Eligibility Criteria
Open to all external applicants (anyone) from outside the Civil Service (including by definition internal applicants)
Nationality requirements
Appointments to roles within UKHSA will be made in accordance with the Civil Service nationality rules. These can be found athttps://www.gov.uk/government/publications/nationality-rulesThis job is broadly open to the following groups:
- UK nationals
- Nationals of Commonwealth countries who have the right to work in the UK
- Nationals of the Republic of Ireland
- Nationals from the EU, EEA or Switzerland with settled or pre-settled status or who apply for either status by the deadline of theEuropean Union Settlement Scheme (EUSS)
- Relevant EU, EEA, Swiss or Turkish nationals working in the Civil Service
- Relevant EU, EEA, Swiss or Turkish nationals who have built up the right to work in the Civil Service
- Certain family members of the relevant EU, EEA, Swiss or Turkish nationals
We recruit by merit on the basis of fair and open competition, as outlined in the Civil Service Commission's Recruitment Principles.
The Civil Service embraces diversity and promotes equal opportunities. As such, we run a Disability Confident Scheme (DCS) for candidates with disabilities who meet the minimum selection criteria.

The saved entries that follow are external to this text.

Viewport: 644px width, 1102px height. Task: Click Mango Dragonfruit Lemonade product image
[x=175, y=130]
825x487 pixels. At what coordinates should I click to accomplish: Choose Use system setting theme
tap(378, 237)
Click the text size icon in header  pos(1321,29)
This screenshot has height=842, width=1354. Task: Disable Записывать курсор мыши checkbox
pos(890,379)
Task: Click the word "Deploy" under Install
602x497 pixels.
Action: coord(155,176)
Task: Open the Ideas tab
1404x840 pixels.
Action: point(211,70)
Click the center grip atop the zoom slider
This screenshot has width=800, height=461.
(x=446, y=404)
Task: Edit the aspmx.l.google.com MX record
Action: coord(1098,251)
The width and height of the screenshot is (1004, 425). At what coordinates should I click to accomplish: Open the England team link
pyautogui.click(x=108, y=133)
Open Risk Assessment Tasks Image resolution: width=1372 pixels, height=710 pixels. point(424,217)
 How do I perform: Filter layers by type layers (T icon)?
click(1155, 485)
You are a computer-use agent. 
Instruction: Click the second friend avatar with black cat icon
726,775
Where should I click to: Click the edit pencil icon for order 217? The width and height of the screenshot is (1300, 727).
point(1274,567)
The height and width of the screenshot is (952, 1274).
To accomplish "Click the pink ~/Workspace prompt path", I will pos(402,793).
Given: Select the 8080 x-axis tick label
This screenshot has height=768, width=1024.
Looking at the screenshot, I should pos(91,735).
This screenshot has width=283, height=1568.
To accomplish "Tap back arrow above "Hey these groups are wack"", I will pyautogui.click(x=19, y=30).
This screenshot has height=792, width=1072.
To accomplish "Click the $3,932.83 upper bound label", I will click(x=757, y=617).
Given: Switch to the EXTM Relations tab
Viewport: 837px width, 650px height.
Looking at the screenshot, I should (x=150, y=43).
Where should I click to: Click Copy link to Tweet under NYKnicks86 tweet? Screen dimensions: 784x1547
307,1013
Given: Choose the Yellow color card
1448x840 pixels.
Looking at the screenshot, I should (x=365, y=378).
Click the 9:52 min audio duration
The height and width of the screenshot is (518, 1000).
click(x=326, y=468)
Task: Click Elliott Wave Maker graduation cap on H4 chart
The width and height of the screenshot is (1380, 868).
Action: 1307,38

The Civil Service welcomes applications from people who have recently left prison or have an unspent conviction. Read more about prison leaver recruitment.
Security clearance level requirement
Successful candidates must pass a disclosure and barring security check. Successful candidates must meet the security requirements before they can be appointed. The level of security needed is Basic Personnel Security Standard. People working with government assets must complete Basic Personnel Security Standard checks.
For posts on UKHSA Civil Service terms and conditions, new entrants to the Civil Service are expected to start on the minimum of the pay band. For existing Civil Servants and roles advertised across government, the rules of transfer apply, i.e., level transfers move on current salary or the pay range minimum, transfers on promotion move to new pay range minimum or receive a 10% increase. Either case is determined by whichever is the highest.